[Task requirements]
Look in the listing below for the line that has "Where should I", then return it and each following line up to and including the one with "This screenshot has width=1359, height=767.", exactly and without pictures.

[Provided material]
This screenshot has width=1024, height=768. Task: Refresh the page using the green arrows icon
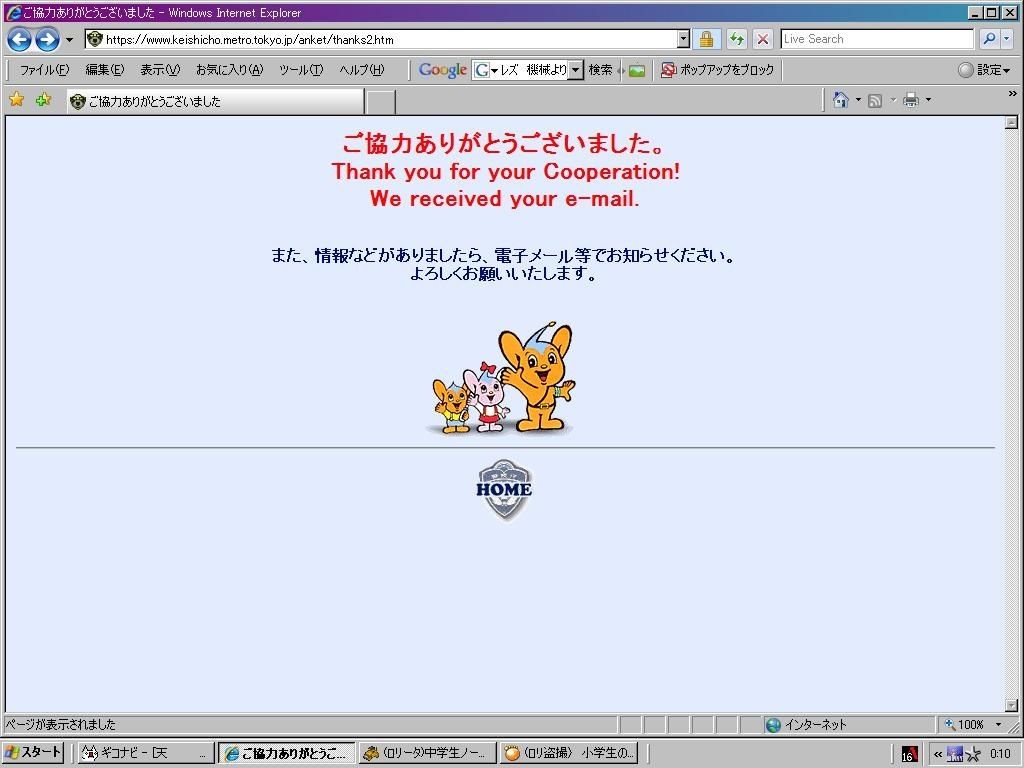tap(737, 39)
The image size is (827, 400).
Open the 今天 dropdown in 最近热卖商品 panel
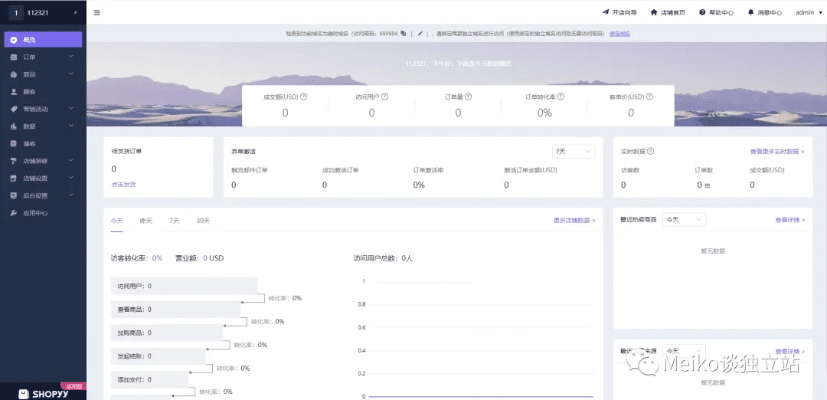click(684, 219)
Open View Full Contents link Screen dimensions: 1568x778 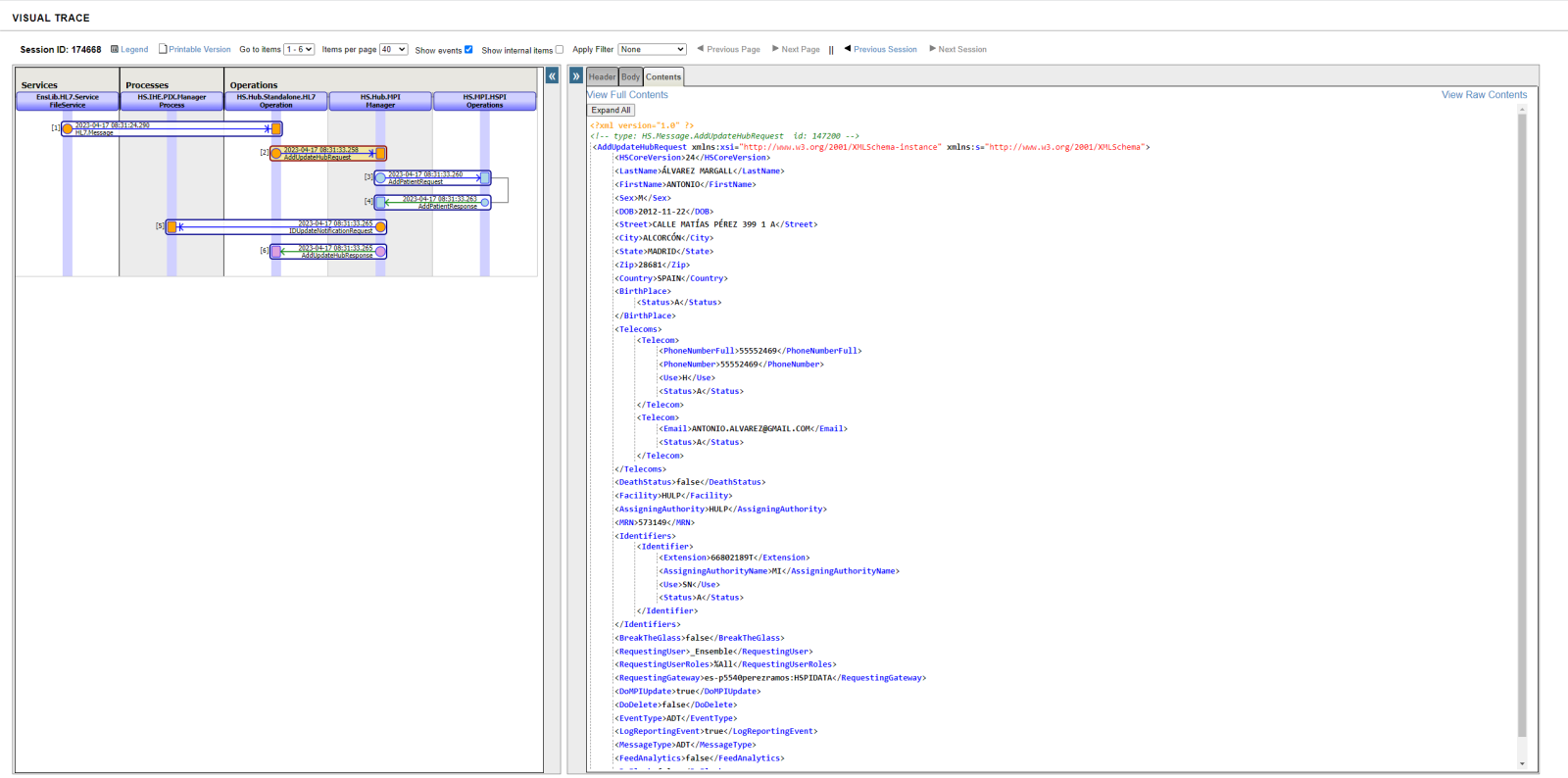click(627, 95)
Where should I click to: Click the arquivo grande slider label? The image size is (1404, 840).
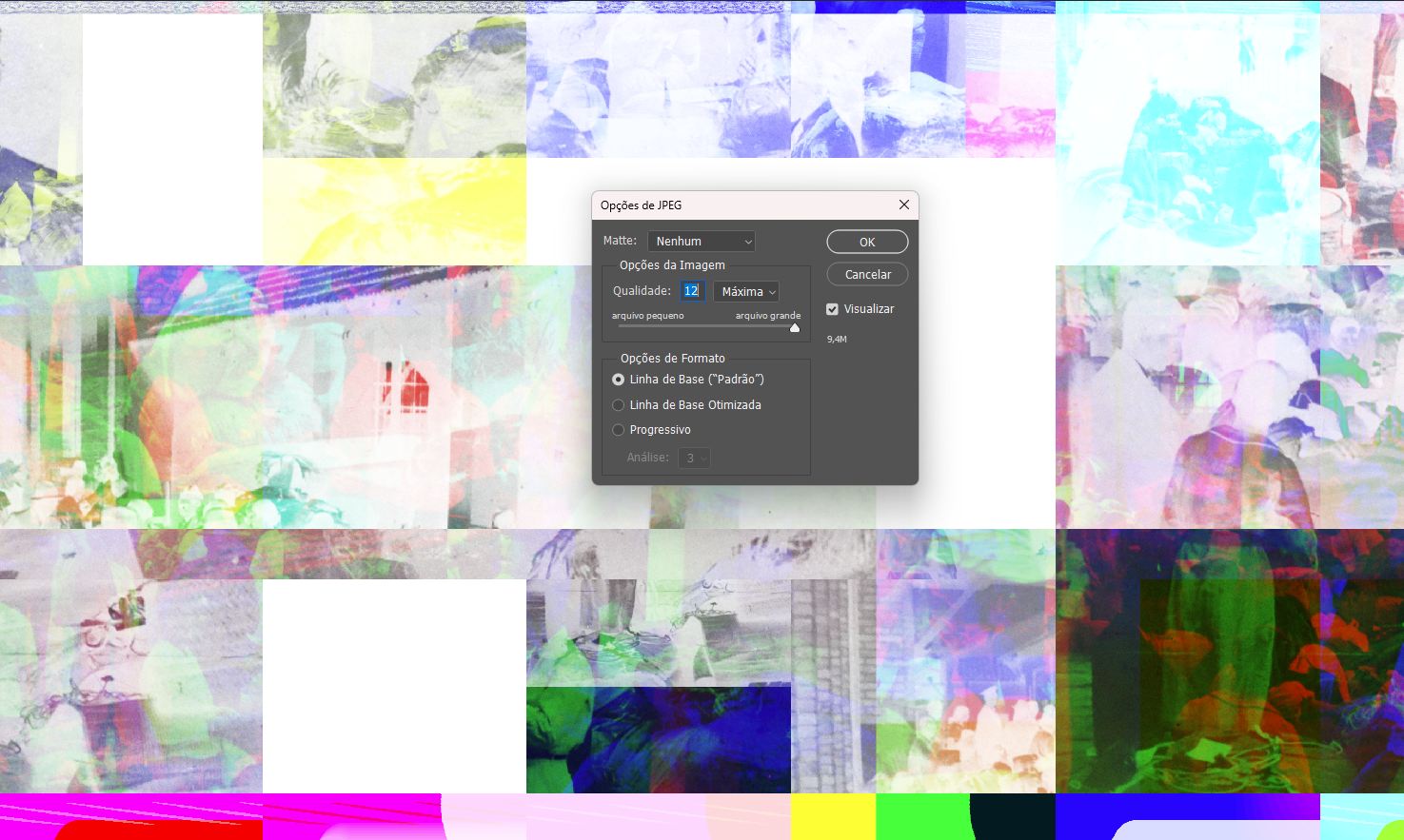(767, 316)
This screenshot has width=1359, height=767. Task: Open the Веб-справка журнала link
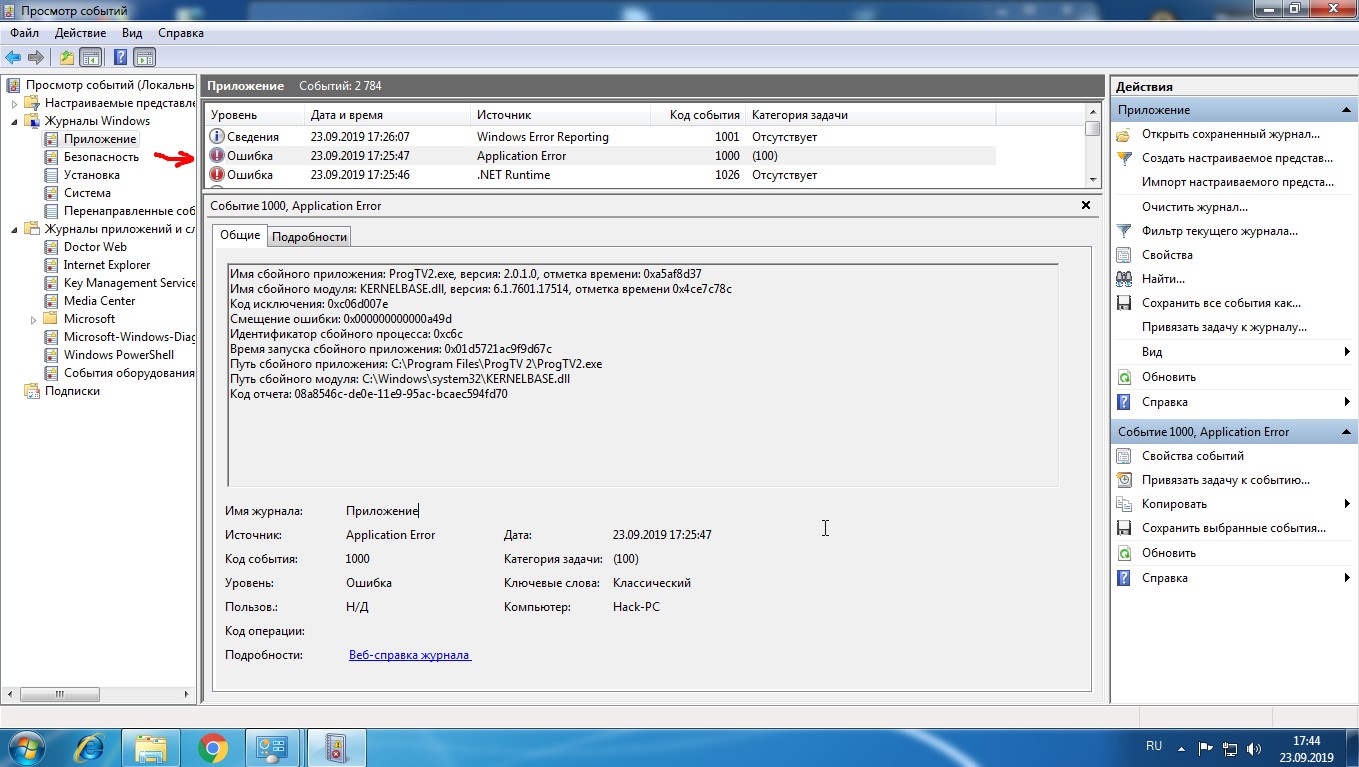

==

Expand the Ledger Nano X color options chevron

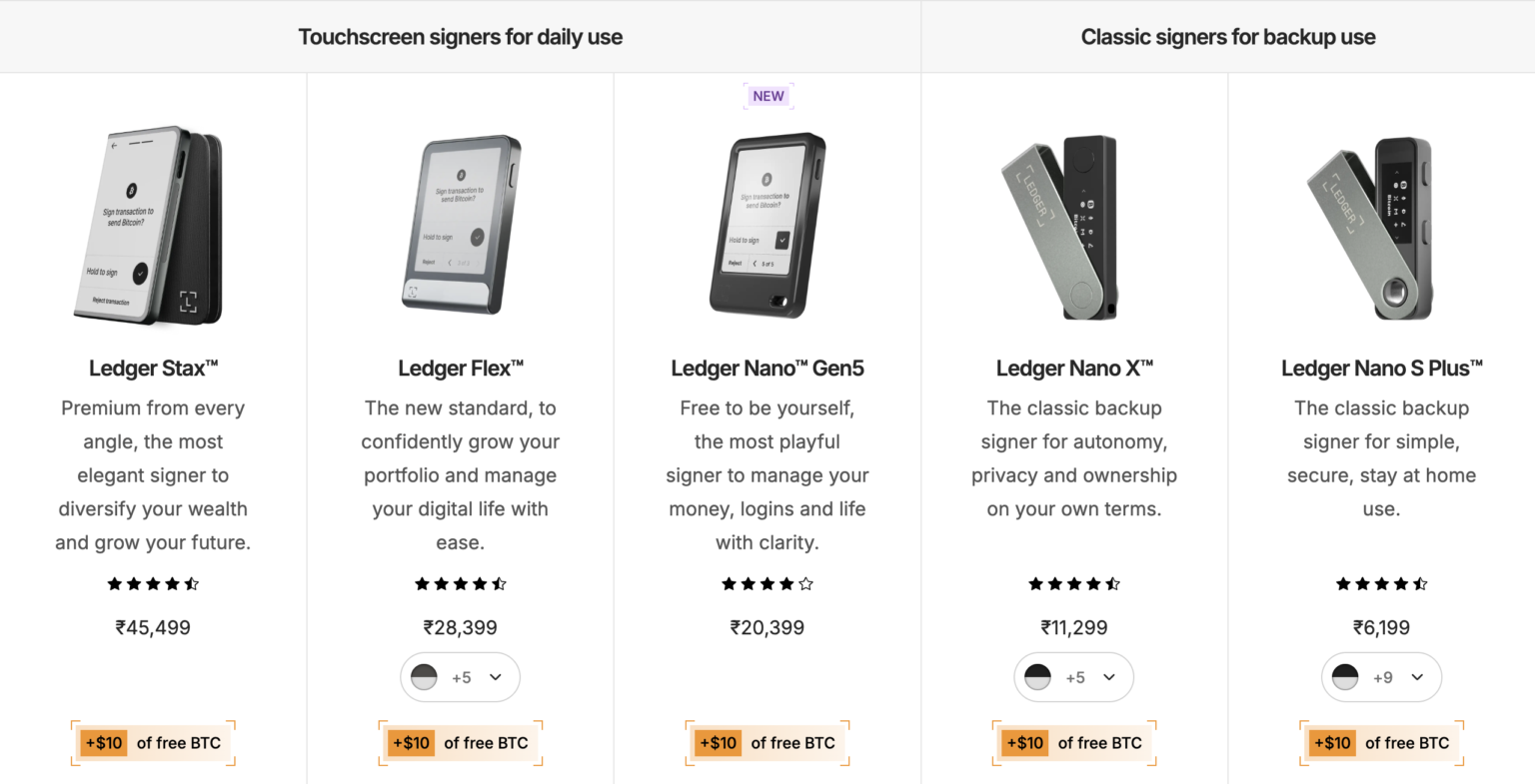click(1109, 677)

[Expected output]
Where should I click to: Click the arquivo grande slider label? The image size is (1404, 840).
(767, 316)
This screenshot has width=1359, height=767. Task: Open the Веб-справка журнала link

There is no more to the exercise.